Rafsanjani, a close confidante of Ayatollah Khomeini, the leader of the Islamic Revolution, and a heavyweight leader himself for 40 years, hailed Iran’s decision to negotiate directly with Washington.

“We have broken a taboo,” he told the Guardian in an exclusive interview in his Tehran office.

Rafsanjani is a highly influential supporter of the current president, Hassan Rouhani, whose election in 2013 paved the way for nuclear talks, the daily reported.

He was speaking on Tuesday before it was announced that the Vienna negotiations between Iran, the US and five other world powers had been extended for an additional three days after missing a second deadline. The first deadline on 30 June also passed without agreement.

“Having face-to-face negotiations is better than talking at long distance through the media,” Rafsanjani said. “Iran is dead serious. If the other parties are as serious we will have an agreement for sure. That Iran is talking directly to the US is a good move. We have broken a taboo.”

Rafsanjani also said US hostility to Iran had long been the main problem. “Before the [1979] revolution the US was the main supporter of the Shah’s regime and after the revolution, in the imposed war [with Iraq] it was against us too. Now in the nuclear talks, if we see a different US, it will have a positive impact on the Iranian public.” It was “not impossible” that an American embassy could reopen in Tehran. “But that depends on the behavior of both sides.”

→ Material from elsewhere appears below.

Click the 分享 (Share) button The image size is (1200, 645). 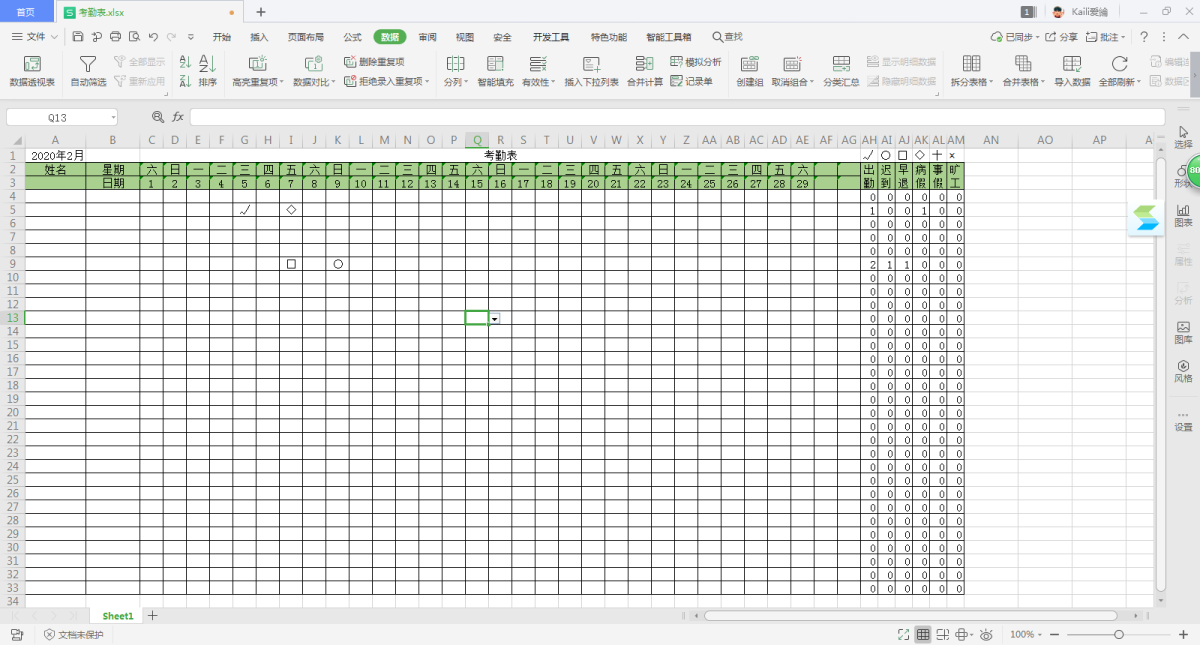[1063, 37]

He quoted Ayatollah Khomeini’s famous saying: “If the US behaves in a humane way we will have no problem with it.”

Rafsanjani, 80, is chairman of Iran’s Expediency Council, which mediates between parliament and the president under the overall authority of Imam Khomeini’s successor as supreme Leader, Ayatollah Ali Khamenei, according to the publication. Rafsanjani was de facto commander in chief of Iranian forces during the bloody eight-year war with Iraq. In his two terms as president from 1989 to 1997 he mended fences with the wealthy Persian Gulf states, led by Saudi Arabia, which had supported Saddam Hussein.

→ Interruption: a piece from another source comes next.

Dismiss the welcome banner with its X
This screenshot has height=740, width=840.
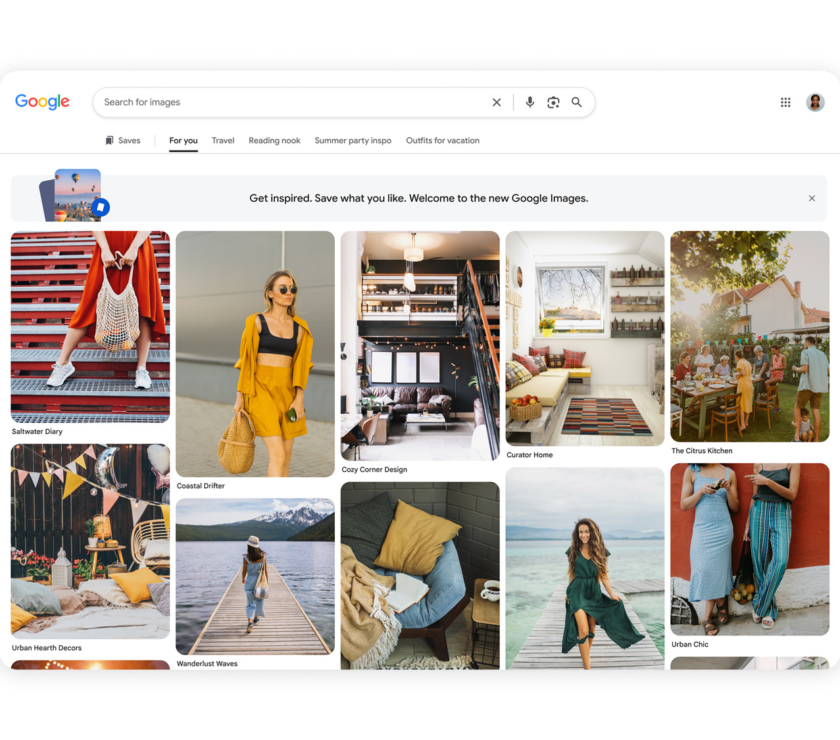(x=812, y=198)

Now, at a time of high tension, strategic rivalry and sectarian tensions across the region, he attacked the Saudis for “interfering in the nuclear talks” as well their “bombardment of the Yemeni people”.

The Saudis had also “lost their sensitivity to the Palestinian cause”,” he said. “We would like to have friendly relations with them.”

“The holy Qur’an says that Muslims are brothers and should live in brotherhood. They must not be tyrants to each other,” he added.

On hostility to Israel – a centrepiece of Iranian policy since 1979 – he saw no prospect for change. “We don’t need to change.” he said.” We support the rights of Palestinians. We are not participating in any military action in Palestine but we advise them on political issues. As long as Palestinian rights are not taken into account we cannot have good relations with the US.”

Israel, which has its own undeclared nuclear arsenal, opposes the emerging P5+1 agreement with Iran and sees Iran as a sworn enemy that backs the Palestinian movement Hamas and Hezbollah in Lebanon, Guardian wrote.

Islamic State in Iraq and the Levant (ISIL), referred to in Farsi, as in Arabic, by its pejorative name Daesh, was “humiliating Islam”. Iran was helping fight it in both Syria and Iraq at the request of their governments. “Syria is under attack by so many terrorist groups,” he said. “We are against terrorism anywhere in the world.”

According to the daily, Rafsanjani, like Rouhani, is usually described as a pragmatic moderate rather than a reformist in the lexicon of Iran’s complex political system. He said he was optimistic about the future of the country because it had an increasingly educated population and elections at all levels.